------ Recorded information

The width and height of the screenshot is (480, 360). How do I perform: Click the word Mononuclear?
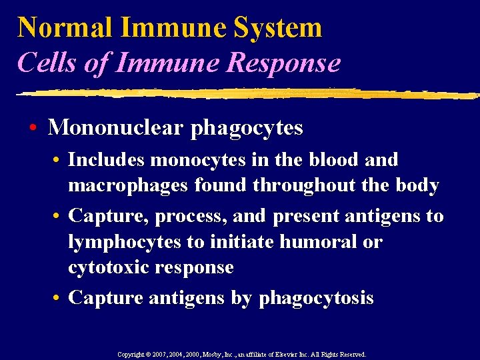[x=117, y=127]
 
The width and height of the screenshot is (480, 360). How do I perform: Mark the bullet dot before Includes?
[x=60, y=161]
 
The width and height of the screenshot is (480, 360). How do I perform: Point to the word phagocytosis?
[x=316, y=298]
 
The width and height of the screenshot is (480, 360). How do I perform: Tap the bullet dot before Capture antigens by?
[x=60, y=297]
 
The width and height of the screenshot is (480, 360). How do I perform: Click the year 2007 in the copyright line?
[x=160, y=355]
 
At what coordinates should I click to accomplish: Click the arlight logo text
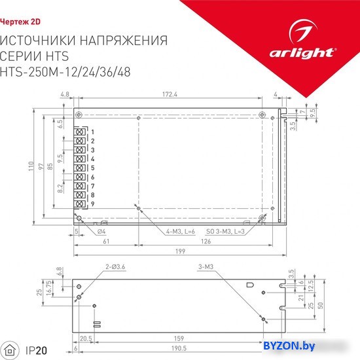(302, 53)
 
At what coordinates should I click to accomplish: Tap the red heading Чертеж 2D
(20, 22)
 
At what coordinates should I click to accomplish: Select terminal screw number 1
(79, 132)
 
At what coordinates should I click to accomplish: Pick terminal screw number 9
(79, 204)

------------
------ Recorded information

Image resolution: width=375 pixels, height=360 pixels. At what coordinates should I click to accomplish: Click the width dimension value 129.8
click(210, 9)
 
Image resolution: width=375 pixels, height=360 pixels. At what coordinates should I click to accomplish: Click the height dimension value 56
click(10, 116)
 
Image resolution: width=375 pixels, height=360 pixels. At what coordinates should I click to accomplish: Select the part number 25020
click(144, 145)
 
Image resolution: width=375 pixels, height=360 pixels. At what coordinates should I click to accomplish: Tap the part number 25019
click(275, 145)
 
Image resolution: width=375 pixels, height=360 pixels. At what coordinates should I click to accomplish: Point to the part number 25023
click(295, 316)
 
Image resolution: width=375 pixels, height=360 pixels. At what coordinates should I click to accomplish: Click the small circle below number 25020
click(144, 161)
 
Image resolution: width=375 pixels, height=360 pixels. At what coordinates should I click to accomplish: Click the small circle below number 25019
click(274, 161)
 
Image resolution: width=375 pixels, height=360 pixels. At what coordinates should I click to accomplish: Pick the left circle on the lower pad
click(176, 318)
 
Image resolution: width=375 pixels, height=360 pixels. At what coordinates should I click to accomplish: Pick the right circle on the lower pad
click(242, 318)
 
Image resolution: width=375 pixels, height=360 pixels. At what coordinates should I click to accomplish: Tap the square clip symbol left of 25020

------------
------ Recorded information

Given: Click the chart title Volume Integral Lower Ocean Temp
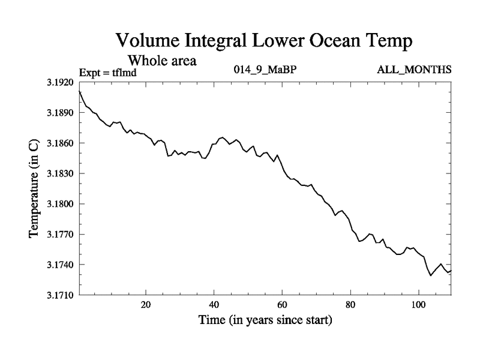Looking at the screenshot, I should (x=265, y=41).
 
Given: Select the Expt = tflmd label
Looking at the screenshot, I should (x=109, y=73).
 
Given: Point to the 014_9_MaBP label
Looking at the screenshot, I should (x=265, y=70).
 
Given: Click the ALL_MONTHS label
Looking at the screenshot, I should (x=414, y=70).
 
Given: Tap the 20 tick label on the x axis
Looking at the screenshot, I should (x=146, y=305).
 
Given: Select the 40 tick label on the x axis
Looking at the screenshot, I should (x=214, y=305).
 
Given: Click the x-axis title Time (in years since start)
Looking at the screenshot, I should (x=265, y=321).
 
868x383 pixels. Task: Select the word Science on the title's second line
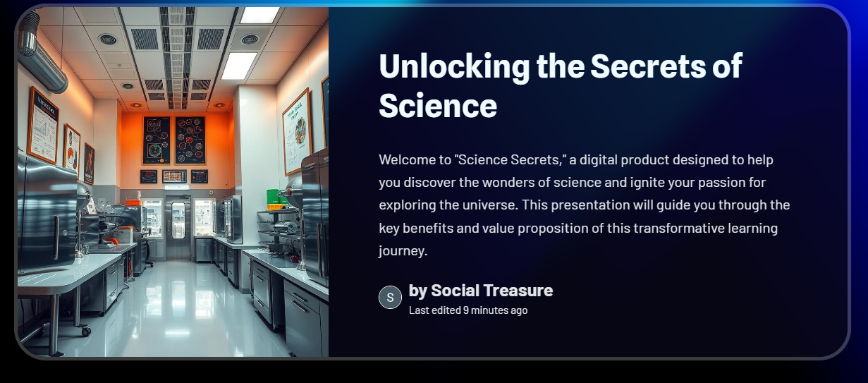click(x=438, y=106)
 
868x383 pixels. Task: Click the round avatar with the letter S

------------

__Task prompt__
Rewrite the material between the lines holding "Given: Click the chart" and "Looking at the screenshot, I should (x=214, y=305).", inclusive, adding 75 to every coordinate in the answers and leaving the requests unchanged. Leave the pictures out.

__Written answer__
Given: Click the chart title Volume Integral Lower Ocean Temp
Looking at the screenshot, I should (x=340, y=116).
 
Given: Select the Expt = tflmd label
Looking at the screenshot, I should (x=184, y=148).
 
Given: Point to the 014_9_MaBP label
Looking at the screenshot, I should (x=340, y=145).
 
Given: Click the ALL_MONTHS label
Looking at the screenshot, I should (x=489, y=145).
 
Given: Tap the 20 tick label on the x axis
Looking at the screenshot, I should (x=221, y=380).
 
Given: Select the 40 tick label on the x axis
Looking at the screenshot, I should (x=289, y=380).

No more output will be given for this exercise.